Dún Laoghaire Harbour transfer: Councillors’ concern at liabilities
Responsibility for facility due to transfer from Department of Transport to authority
Dún Laoghaire Harbour (above): At a council meeting on Monday night, councillors unanimously agreed “serious risks for the local authority” had been raised in a due diligence report commissioned by the council into the position of Dún Laoghaire Harbour Company. File photograph: Getty Images
Dún Laoghaire-Rathdown county councillors from all the main parties have expressed concern at potential financial liabilities involved in taking over responsibility for Dún Laoghaire Harbour.
At a council meeting on Monday night, councillors unanimously agreed “serious risks for the local authority” had been raised in a due diligence report commissioned by the council into the position of Dún Laoghaire Harbour Company.
Under the provisions of the Harbours Act 2015, responsibility for the harbour is due to be transferred from the Department of Transport to the local authority.
However, Fianna Fail councillor Mary Hanafin said the due diligence report had identified “an urgent need for a risk assessment” in almost every area of the harbour company’s operations.

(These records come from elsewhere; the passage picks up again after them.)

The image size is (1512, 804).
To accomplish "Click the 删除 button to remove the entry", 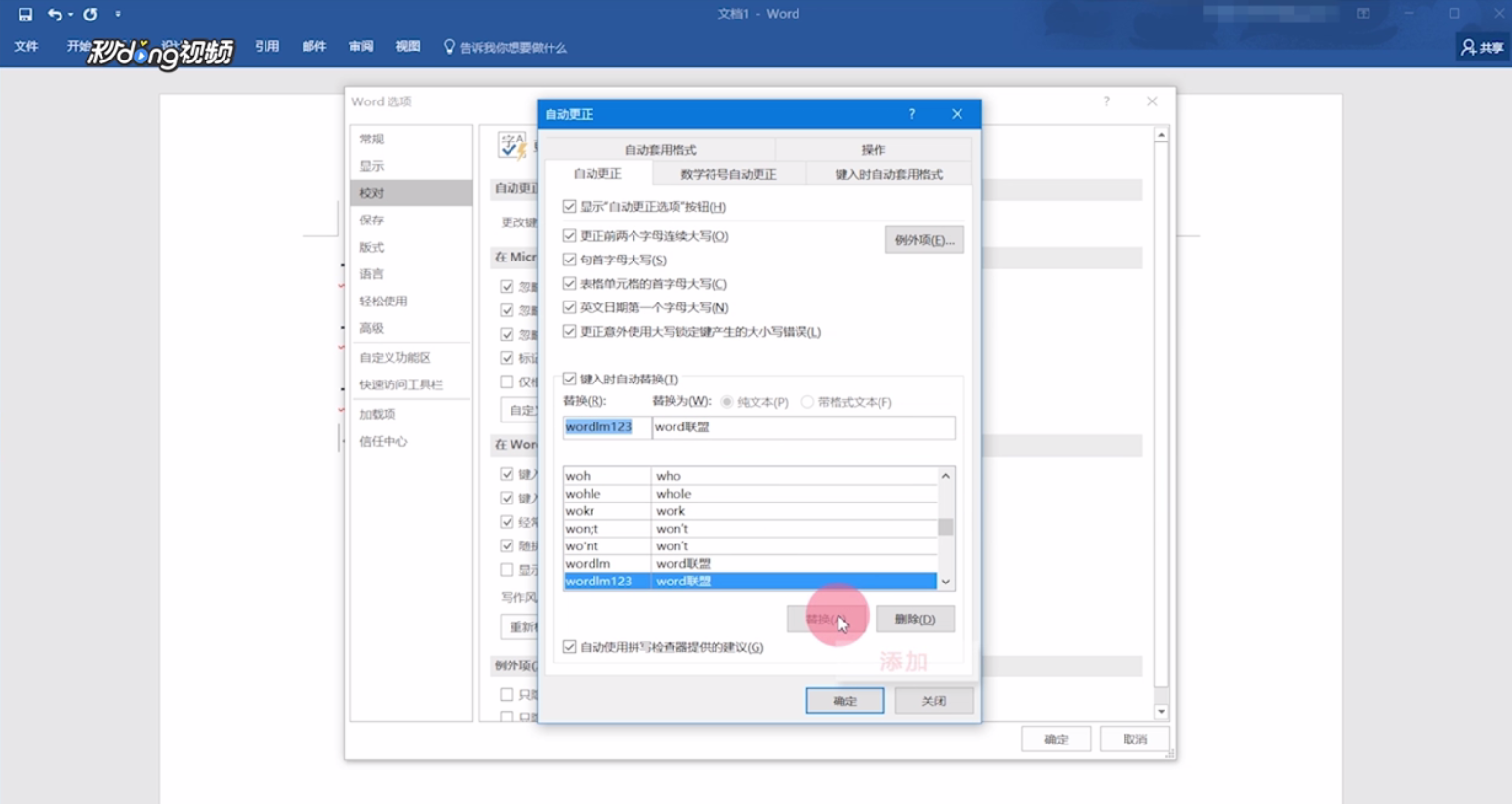I will click(915, 619).
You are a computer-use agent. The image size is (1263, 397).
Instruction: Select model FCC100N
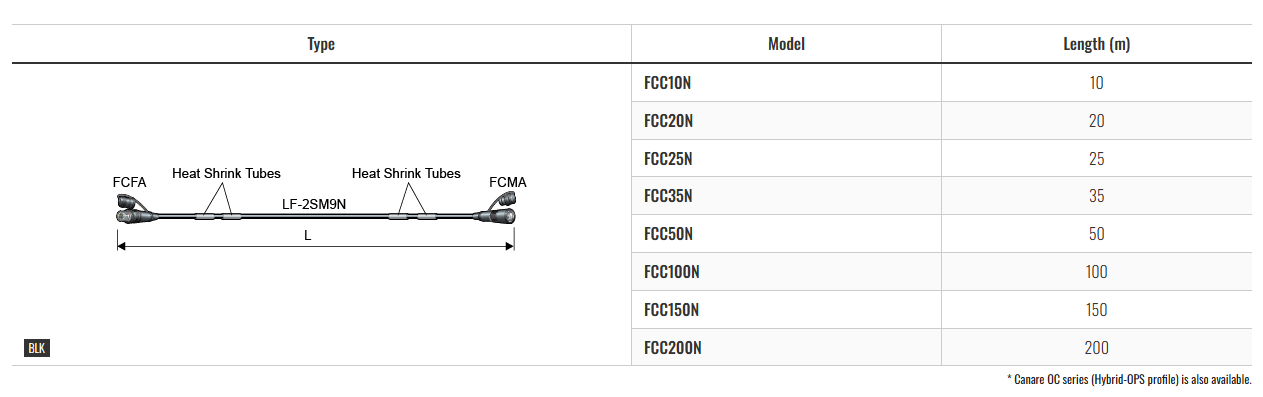pyautogui.click(x=672, y=272)
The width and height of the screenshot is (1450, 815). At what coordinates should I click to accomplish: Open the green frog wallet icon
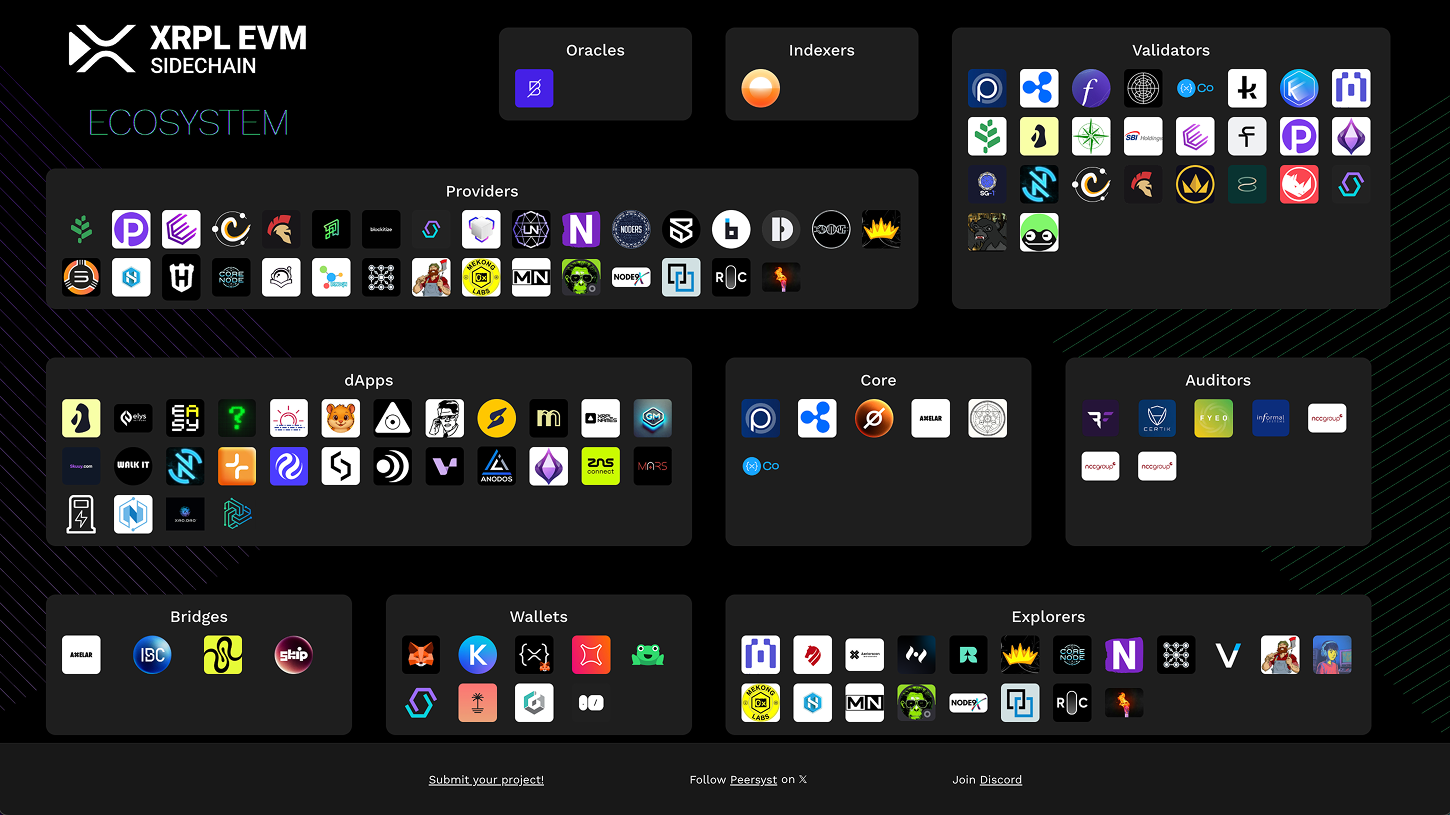tap(648, 655)
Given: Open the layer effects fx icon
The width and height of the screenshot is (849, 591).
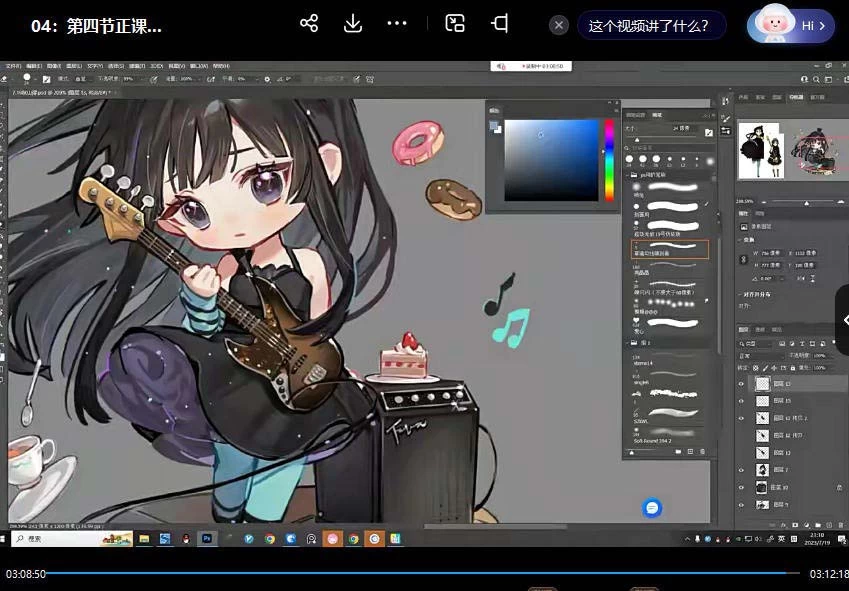Looking at the screenshot, I should tap(781, 523).
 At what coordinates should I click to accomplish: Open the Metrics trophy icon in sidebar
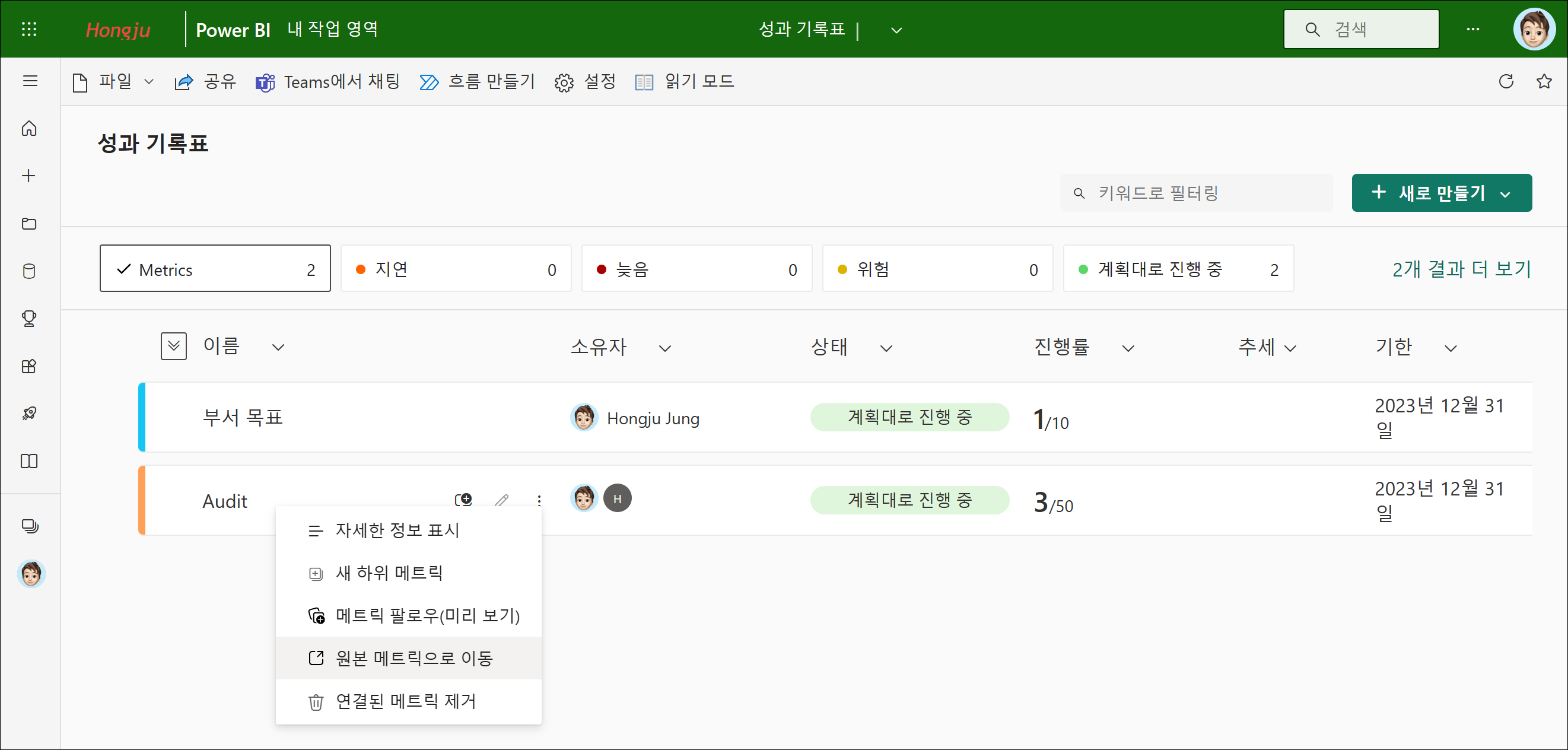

She said issues were raised about pension liabilities, legal costs, ownership of assets and liability for the repayment of grants which had been paid to the harbour company.

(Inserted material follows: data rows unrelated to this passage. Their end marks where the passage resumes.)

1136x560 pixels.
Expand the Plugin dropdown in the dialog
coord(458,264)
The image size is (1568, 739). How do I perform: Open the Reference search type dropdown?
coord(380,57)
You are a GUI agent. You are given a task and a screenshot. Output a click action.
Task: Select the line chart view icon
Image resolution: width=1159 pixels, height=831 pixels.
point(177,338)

She told the meeting the grants could be as high as €112 million, and “the liabilities for clawback are absolutely potentially enormous”.
Fellow Fianna Fáil councillor Shay Brennan said taking over the harbour company could see its debts transferred to “every household between Dún Laoghaire and Dundrum”.
He called for certified, audited accounts from the harbour company. “There is no way we are taking on this liability, I want the harbour but this is an absolute joke,” he said.
“Where are the audited accounts for 2015?”
Cllr Barry Ward of Fine Gael called for the dissolution of the harbour company before responsibility for the harbour is transferred to the council.
He said the council did not want a subsidiary company, because this would prevent “any oversight and governance” by the elected members.
He said the harbour company should be dissolved before the harbour comes under democratic accountability.
People Before Profit councillor Melisa Halpin also expressed concern over the due diligence report, saying councillors had been waiting 20 months to find out what the issues were.
She said there were “major questions” which remained to be asked in a risk assessment.
Labour councillor Deirdre Kingston said she was “very much in favour of the harbour company being dissolved” while cathaoirleach Cormac Devlin said he was concerned the council “may just be advised” by the Minister for Transport that the harbour and all its liabilities had been transferred.
Council chief executive Philomena Poole said the difficulty for the council was that the legislation transferring the harbour may result in all assets and liabilities transferring, whether or not the harbour company is dissolved. “Regardless of the model the buck stops here,” she said.
She agreed with the councillors that the council was not “in a position to bring a substantial liability to the local authority”.
She said such a move would involve major and dramatic reforms of the budgetary position and the council’s liabilities.
She undertook to contact the Departments of Transport and Housing and Planning to advise them of the council’s “need for more co-operation” in the transfer of the harbour.